**To do**
Begin at the line containing "Comunicación (1124, 40)" in the data below and go on through the line containing "Overstock (583, 840)", repeating each line exactly; include both ends and no other line.

** Materials provided follows **

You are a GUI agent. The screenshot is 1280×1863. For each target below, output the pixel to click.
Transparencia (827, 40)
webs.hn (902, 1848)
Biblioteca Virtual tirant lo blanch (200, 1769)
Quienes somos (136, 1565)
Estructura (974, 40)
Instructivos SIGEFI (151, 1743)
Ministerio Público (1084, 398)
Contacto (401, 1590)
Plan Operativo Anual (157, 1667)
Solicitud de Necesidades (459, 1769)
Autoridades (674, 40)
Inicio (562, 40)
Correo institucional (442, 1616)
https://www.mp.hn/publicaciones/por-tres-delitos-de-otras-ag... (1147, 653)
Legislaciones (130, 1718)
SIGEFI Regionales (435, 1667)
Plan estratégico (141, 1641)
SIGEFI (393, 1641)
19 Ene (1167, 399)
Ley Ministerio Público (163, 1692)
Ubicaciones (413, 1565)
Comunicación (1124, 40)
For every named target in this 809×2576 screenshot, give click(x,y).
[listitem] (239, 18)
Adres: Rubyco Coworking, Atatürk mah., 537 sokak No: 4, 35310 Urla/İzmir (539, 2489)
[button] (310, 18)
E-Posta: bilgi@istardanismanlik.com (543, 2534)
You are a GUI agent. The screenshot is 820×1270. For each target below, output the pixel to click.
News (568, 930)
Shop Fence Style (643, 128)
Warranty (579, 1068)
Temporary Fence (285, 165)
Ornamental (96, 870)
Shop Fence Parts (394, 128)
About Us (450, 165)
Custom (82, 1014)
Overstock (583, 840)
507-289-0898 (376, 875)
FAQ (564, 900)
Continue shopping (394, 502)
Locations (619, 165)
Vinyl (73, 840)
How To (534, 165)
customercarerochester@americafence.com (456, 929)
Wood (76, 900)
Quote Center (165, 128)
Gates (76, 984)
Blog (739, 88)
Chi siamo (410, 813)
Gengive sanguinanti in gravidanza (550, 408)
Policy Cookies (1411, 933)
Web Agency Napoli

** End of Materials provided **

**Result**
Comunicación (1124, 40)
For every named target in this 809×2576 screenshot, give click(x,y).
[listitem] (239, 18)
Adres: Rubyco Coworking, Atatürk mah., 537 sokak No: 4, 35310 Urla/İzmir (539, 2489)
[button] (310, 18)
E-Posta: bilgi@istardanismanlik.com (543, 2534)
You are a GUI agent. The screenshot is 820×1270. For each target below, output the pixel to click.
News (568, 930)
Shop Fence Style (643, 128)
Warranty (579, 1068)
Temporary Fence (285, 165)
Ornamental (96, 870)
Shop Fence Parts (394, 128)
About Us (450, 165)
Custom (82, 1014)
Overstock (583, 840)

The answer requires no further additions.